Hi Guys. I've been assigned 5 page paper on the Navajo Code Talkers. 

*Let me get something straight  I am not looking for help, just going to post notes as I go so if anyones interested can see my paper evolve from notes, outline, rough draft and then final copy.*

So far : 

Navajo's are from Southwest region. 

Language has 4 different tones for pronunciation of words. Tones include High, low, rising, and falling. The words Medicine and Mourning are said the same but use different tones. 

Navajo language takes 20 years to fully learn as opposed to an average 8 years for US language. 

In 1940 only thirty people in the United States know to speak the language outside of Navajo's 

The normal Cryptogram has been easily cracked ever since the 'frequency chart' and the US need a new unbreakable code. 

Philip Johnston whose parents were Protestant Missionaries comes up with the idea that Navajo should be used. 

he takes the Navajo case to a Marine base in LA (These are from memory I have tons in school) and the officers aren't persuaded. 

To show he thinks the Navajo's are useful he speaks to the Marines and they are stunned at how hard it is. 

After many talks the US allow Philips program but from a 200 men unit down to a 30 man pilot unit. 

END. 

I am reading quite a few books and using quite a bit of databases for this. I left notes in school. These are from memory.


----------



## Amsel (Nov 16, 2009)

A very good subject to write about.


----------



## B-17engineer (Nov 16, 2009)

Thanks! It had to be about Native Americans and I decided this was one of the only World War II topics.

Trying to develop a good thesis. I've had 6 trial and errors I don't like them that much. Will keep thinking.


----------



## RabidAlien (Nov 16, 2009)

Excellent topic! Lookin forward to seein your progress!


----------



## piet (Nov 16, 2009)

The name code talkers is strongly associated with bilingual Navajo speakers specially recruited during World War II by the Marines to serve in their standard communications units in the Pacific Theater.

Other Native American code talkers were used by the United States Army during World War II, using Cherokee, Choctaw and Comanche soldiers. 

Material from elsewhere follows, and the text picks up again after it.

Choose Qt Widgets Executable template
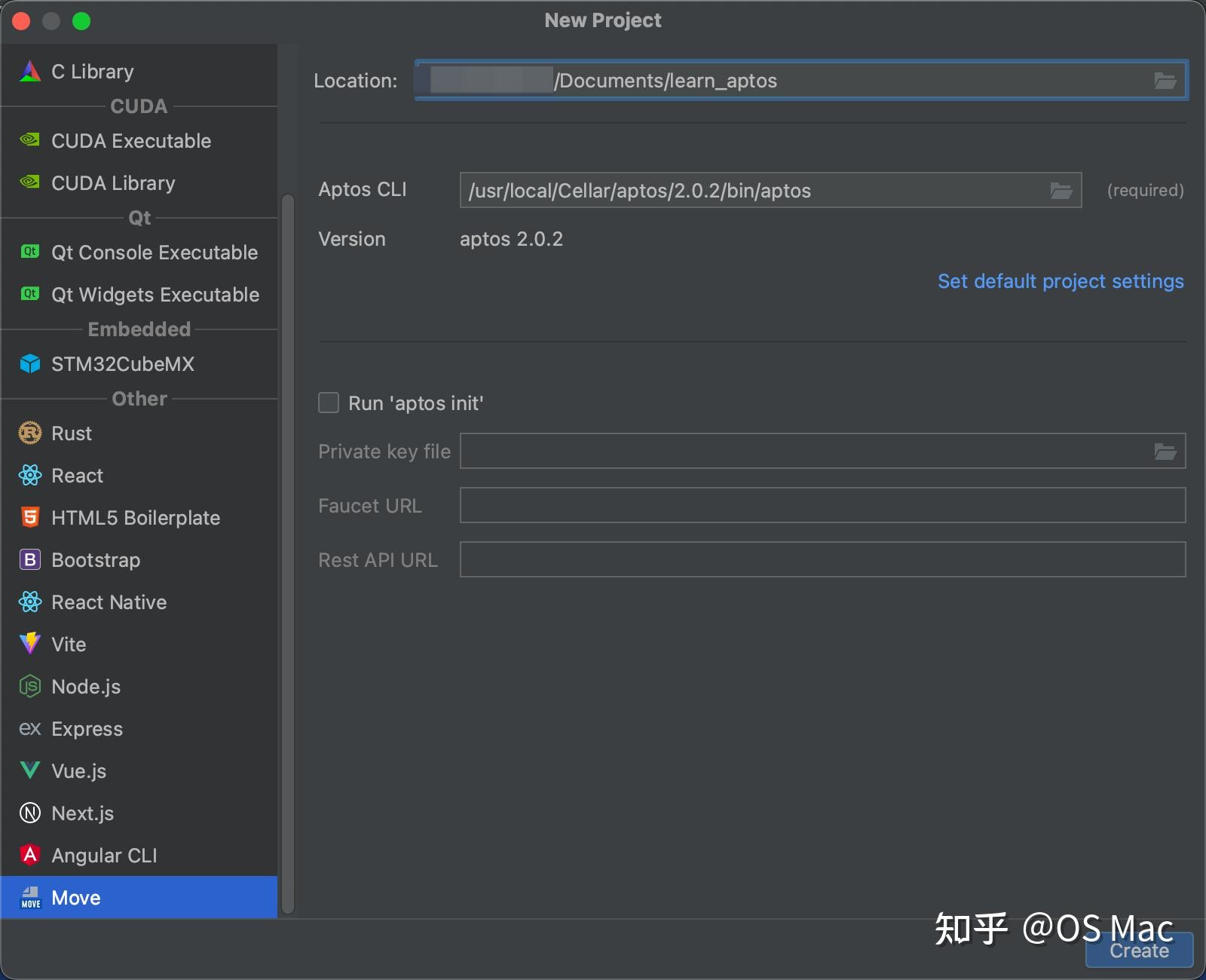 pyautogui.click(x=139, y=295)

Soldiers of Basque ancestry were used for code talking by the US Marines during World War II in areas where other Basque speakers were not expected to be operating.


----------



## B-17engineer (Nov 16, 2009)

Thanks Piet. 

I can't really accept info because I am only allowed to use books and databases the school has.  

Plus, I want to go into honors history so I need to do well on this. which means lots of work!


----------



## vikingBerserker (Nov 16, 2009)

Great topic to do!


----------



## wheelsup_cavu (Nov 17, 2009)

Great topic to research B-17.
I am looking forward to your "discoveries."


Wheels


----------



## Airframes (Nov 19, 2009)

I'm hooked already H ! I've heard of this subject, but know very, very little about it, so I'll be very interested to read your finished work. Keep it coming!


----------



## B-17engineer (Nov 19, 2009)

sure guys. Just got to get my notes of my laptop in school and get a book out.


----------



## Njaco (Nov 20, 2009)

This should be cool, B-17! looking forward to more "notes"!


----------



## Messy1 (Nov 23, 2009)

Great topic. I am sorry to say the most I know of this topic is from the movie Windtalkers. Not s great source to learn from. I will wait for your posts on this topic.


----------



## B-17engineer (Nov 23, 2009)

Got my notes upstairs ! More later.


----------



## B-17engineer (Nov 23, 2009)

After the pilot group of Navajo's were officially created they were sent to Camp Elliott in San Diego to learn how to operate Radios and various other equipment. 

Code Talkers were given two months to devise the code. 

First eight men were sent to New Caledonia to prepare for the invasion of Guadalcanal. ]

Johnston the creator of the project was itching to become part of project. 

He received permission to enlist as a U.S. Marine Specialist at the ranks of Staff Sargent. 

Under his management the Navajo's began to refine and expand the code in late December of 1942. 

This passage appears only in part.